California’s legislature just passed a bill that’s a big win for farmworkers but a big defeat for farmers.
The bill, which comes after decades of campaigning by the United Farm Workers union, would make farms subject to the same rules for overtime pay as other businesses. If Gov. Jerry Brown signs the bill into law, it would set a precedent for other states to follow. Farmworker advocates are cheering, along with green groups like the Sierra Club and the NRDC, but many farmers — including organic farmers who rely on manual labor in place of chemicals and mechanization — worry that the bill will push agriculture abroad.
The United Farm Workers union has argued that the bill corrects the injustice written into the federal Fair Labor Standards Act passed in 1938, which gave workers a minimum wage and a 44-hour work week but excluded farmworkers.
“The fact that the Fair Labor and Standards Act excluded farmworkers from collecting overtime pay is astounding considering the amount of outdoor physical labor they do,” said Julie Taylor, executive director of National Farm Worker Ministry, a faith-based organization that supports farmworkers.
“The whole world eats the food provided by California farmworkers, yet we don’t guarantee fair overtime pay for the backbreaking manual labor they put in to keep us fed,” said California Assemblywoman Lorena Gonzalez, in a statement.
Farmworkers aren’t totally unprotected. In the decades after passing the Fair Labor Standards Act, Congress ushered in laws extending them some protections. Agricultural workers are currently eligible for overtime pay after putting in 10 hours a day, and the California bill would lower that to eight hours. That may seem like a small change, but it has a lot of farmers scared.
“I’m down in Santa Cruz talking to farmers, and people are pretty freaked out,” said Dave Runsten, policy director for the Community Alliance with Family Farmers, a group that promotes small farms and sustainable food systems.
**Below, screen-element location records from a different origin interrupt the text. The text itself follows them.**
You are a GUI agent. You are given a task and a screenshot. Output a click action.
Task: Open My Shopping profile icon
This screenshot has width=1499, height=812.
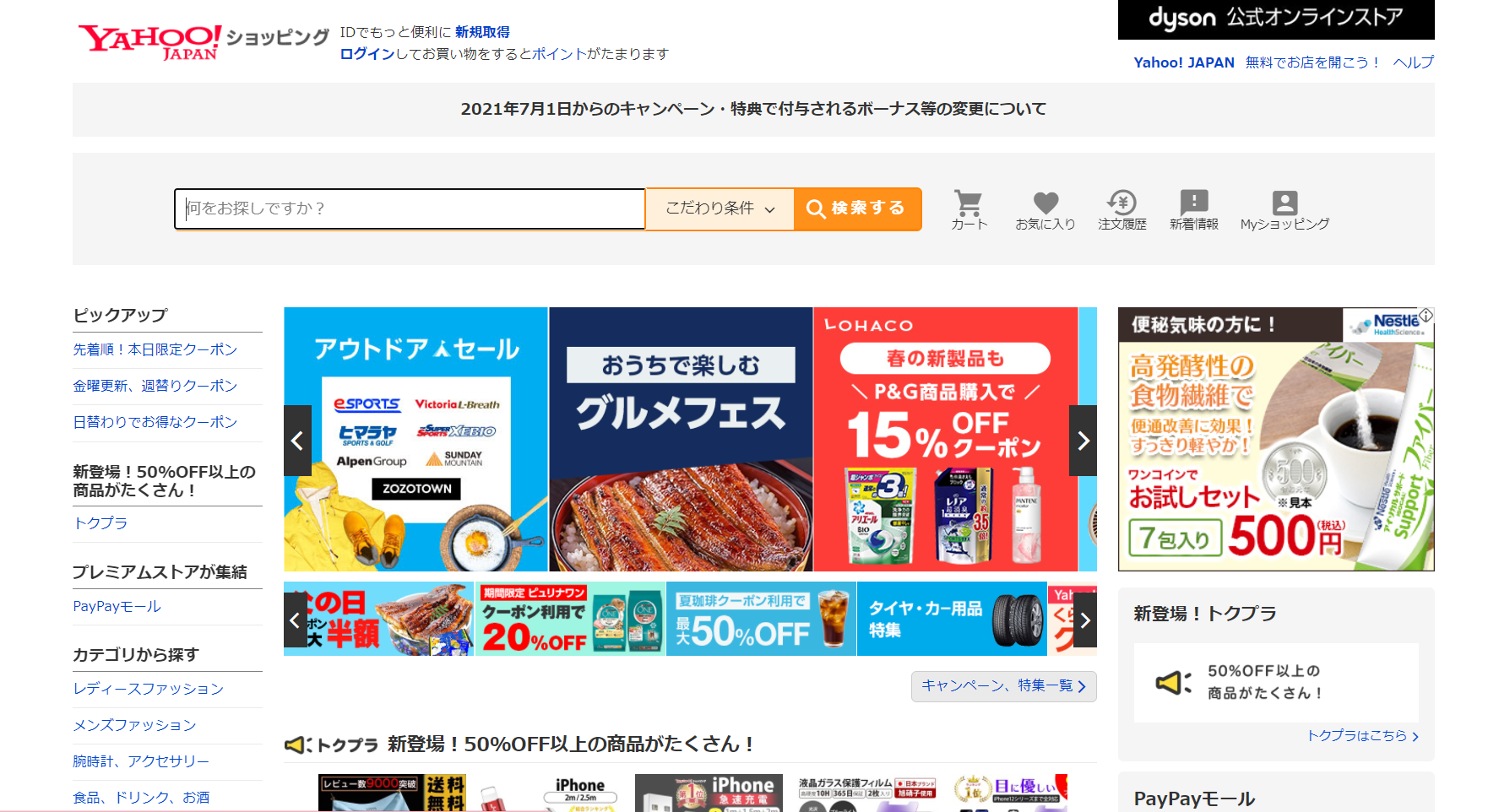tap(1284, 203)
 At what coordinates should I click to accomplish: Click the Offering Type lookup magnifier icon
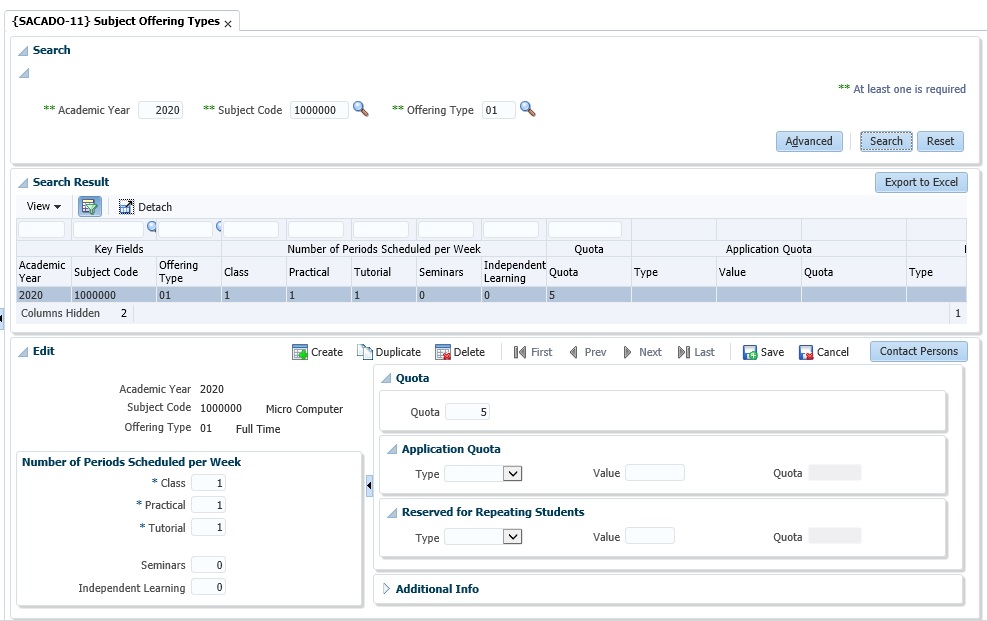(x=527, y=110)
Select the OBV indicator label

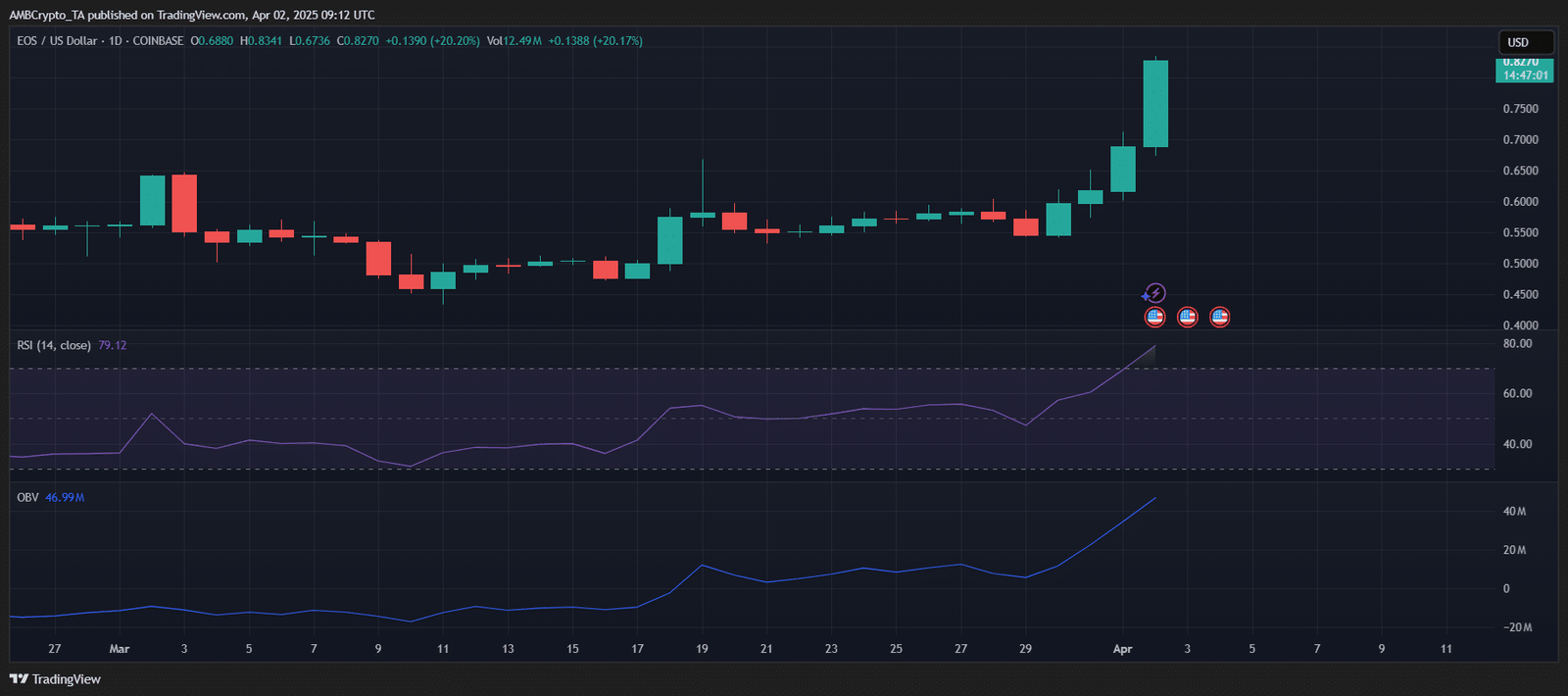(27, 498)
Worker pay is usually the biggest expense for the farmers Runsten works with, representing as much as half of their their costs. That’s likely to go up as California’s minimum wage rises to $15 an hour over the next six years. Some farmers will shift to less labor-intensive crops like almonds, some will replace workers with machinery (like these tomato harvesters), and some will move operations to Mexico, he said. But all those options are too expensive for many of the smaller farmers. “Those people are really looking down the barrel of a gun,” Runsten said.
Whenever we pass new regulations on farmers there’s always a danger that it will drive up food prices, and consumers will start buying from farmers elsewhere. That’s what happened in Sweden. The government passed sweeping animal welfare laws for pigs and in response Swedes started buying their pork from countries without those high standards. On the other hand, California farmers have managed to remain competitive despite the fact that the state has more agricultural regulations than others.
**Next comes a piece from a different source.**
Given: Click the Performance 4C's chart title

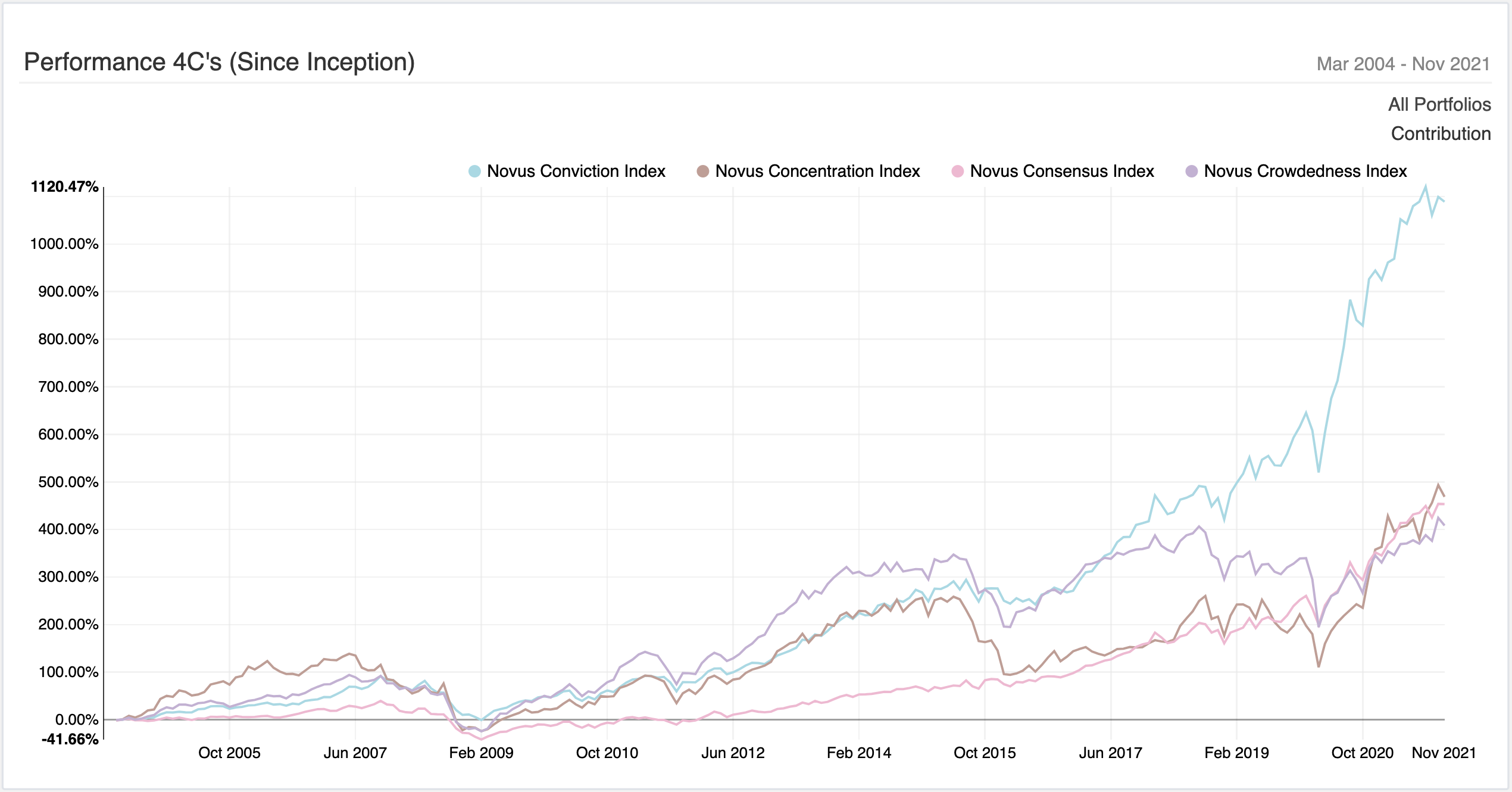Looking at the screenshot, I should (x=219, y=63).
If we bring farming up to the same labor standards as other industries, it’s likely to follow the same trajectory as, say, the textile industry — the path of globalization and industrialization. Some agriculture will follow cheaper labor to other countries, and some will remain in the United States by going high tech and producing more with fewer workers. It’s all driven by our preference for the lowest price.
There’s another option: We could opt to pay more for better labor conditions. People tend to say they want small farms that rely on well-paid manual laborers, but when the time comes to pay the grocer we generally choose the cheaper tomato.